Jak dobrze nam zdobywać góry: Czupel.

       Przyznaję, nie wytrzymałam. Ale już mnie tak ciągnęło w góry, że nie mogłam wytrzymać i dlatego wczoraj zamiast siedzieć dalej w domku nad magisterką, spakowaliśmy się do samochodu i ruszyliśmy na krótką wycieczkę w Beskid Mały. Zresztą i tak sobota miała być nieco luźniejszym dniem, bo wieczorem szliśmy na koncert Międzynarodowej Gali Seriali, który w ramach Festiwalu Muzyki Filmowej odbywał się w krakowskiej Arenie. I był to absolutnie fantastyczny koncert, naprawdę usłyszenie na żywo ulubionej muzyki z doskonale znanych seriali jest czymś niesamowitym. Jednak zanim wieczorem było trochę kultury, najpierw rano były góry. Jak zawsze piękne i nieprzewidywalne. 🙂

         Droga minęła nam stosunkowo szybko, chociaż 70 km w półtorej godziny nie jest jakimś zawrotnym wynikiem. Ale niestety większość drogi ciągnie się przez wioski i miasteczka i ciężko jechać szybciej niż pozwalają na to przepisy. Niemniej do Międzybrodzia Bialskiego dojechaliśmy spokojnie na godzinę jedenastą, chwilę szukaliśmy jakiegoś sensownego parkingu aż wreszcie zostawiliśmy samochód pod Biedronką. 😉 Przebraliśmy buty i ruszyliśmy chodnikiem kierując się żółtym szlakiem na Magurkę. Początkowy fragment trasy biegł właśnie wzdłuż ulicy, gdzie szło się grzecznie chodnikiem, czyli generalnie nic ciekawego. Widoczków jeszcze nie było, jedynie na podziw zasługiwało kilka walących się chatek i koza przy wozie. 😉

        Dopiero po mniej więcej czterech kilometrach weszliśmy do lasu, gdzie przywitała nas tabliczka, że znajdujemy się na obszarze Natura 2000 Beskid Mały.

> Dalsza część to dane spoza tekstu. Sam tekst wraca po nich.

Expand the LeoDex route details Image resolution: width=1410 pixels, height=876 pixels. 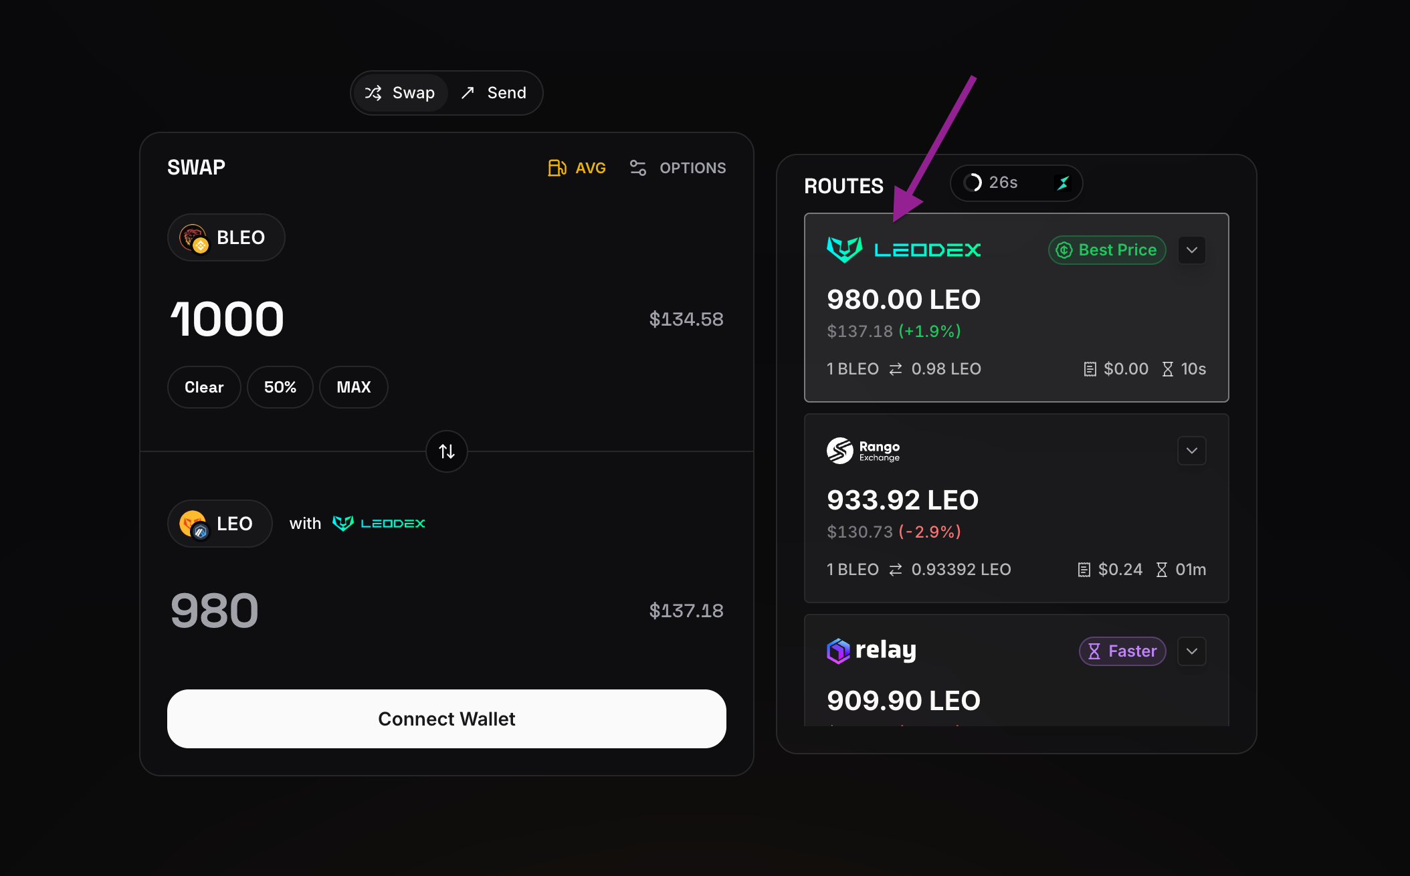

W lesie od razu było przyjemniej, mimo iż niewiele słońca przedzierało się przez wysokie korony drzew. Tutaj szlak nam się zdecydowanie bardziej podobał, szczególnie biorąc pod uwagę fakt, że właściwie nie było na nim ludzi, spotkaliśmy raptem dwie inne grupy. 🙂

        Podejście zbyt wymagające nie było, chociaż w dość krótkim czasie przemieściliśmy się o prawie czterysta metrów wyżej. Zupełnie się jednak tego nie czuło, mimo iż nasza kondycja po zimie do najlepszych nie należy. Chociaż przyznam szczerze, że był to ciągle ten fragment naszej trasy, który po prostu chciałam przejść, żeby dotrzeć wreszcie tam, skąd rozciągają się widoki na okolicę. W lesie zwykle jest z nimi dość kiepsko. 😉

 
       Wreszcie jednak wyszliśmy z lasu i przed naszymi oczami rozciągnęły się tak długo oczekiwane widoczki. Chociaż nie do końca takie jakich się spodziewałam, bo ciągle jednak drzewa przesłaniały widoczność. Niemniej było już lepiej, szczególnie że dodatkowo słońce wraz z chmurami zaczynało tworzyć niesamowite spektakle na niebie. A w dolinie pod górą Żar zaobserwowaliśmy burzę, niestety żadnego z piorunów nie udało się złapać na fotce. Mieliśmy jednak nadzieję, że ta burza pójdzie sobie w drugą stronę, a my spokojnie przejdziemy zaplanowaną trasę. Spełniła się ona jednak jedynie połowicznie. 😉

       Na drodze prowadzącej bezpośrednio do schroniska na Magurce było już zdecydowanie więcej osób, szczególnie rodzin z dziećmi. Oczywiście największy ruch był przy samym schronisku, chociaż w środku panowała bardzo leniwa i spokojna atmosfera. Postanowiliśmy tutaj zrobić sobie dłuższą przerwę, zamówiliśmy tradycyjnie nasze ulubione frytki, a także (już nieco mniej tradycyjnie) zimne czeskie piwo, bo jakoś tak naszła nas na nie ochota. A akurat jak siedzieliśmy na ławkach wystawionych w ogródku schroniska, zaczęło bardzo intensywnie świecić słońce, więc można było się pięknie zrelaksować. Z pięknymi widokami- z jednej strony było widać miasteczko, z którego wyszliśmy, jezioro Międzybrodzkie i górę Żar, zaś z drugiej rozciągał się widok na Beskid Śląski z jego najwyższym szczytem- Skrzycznem. 🙂

w tle widoczna elektrownia na górze Żar.
panorama Beskidu Śląskiego.
Skrzyczne z charakterystyczną wieżą na szczycie.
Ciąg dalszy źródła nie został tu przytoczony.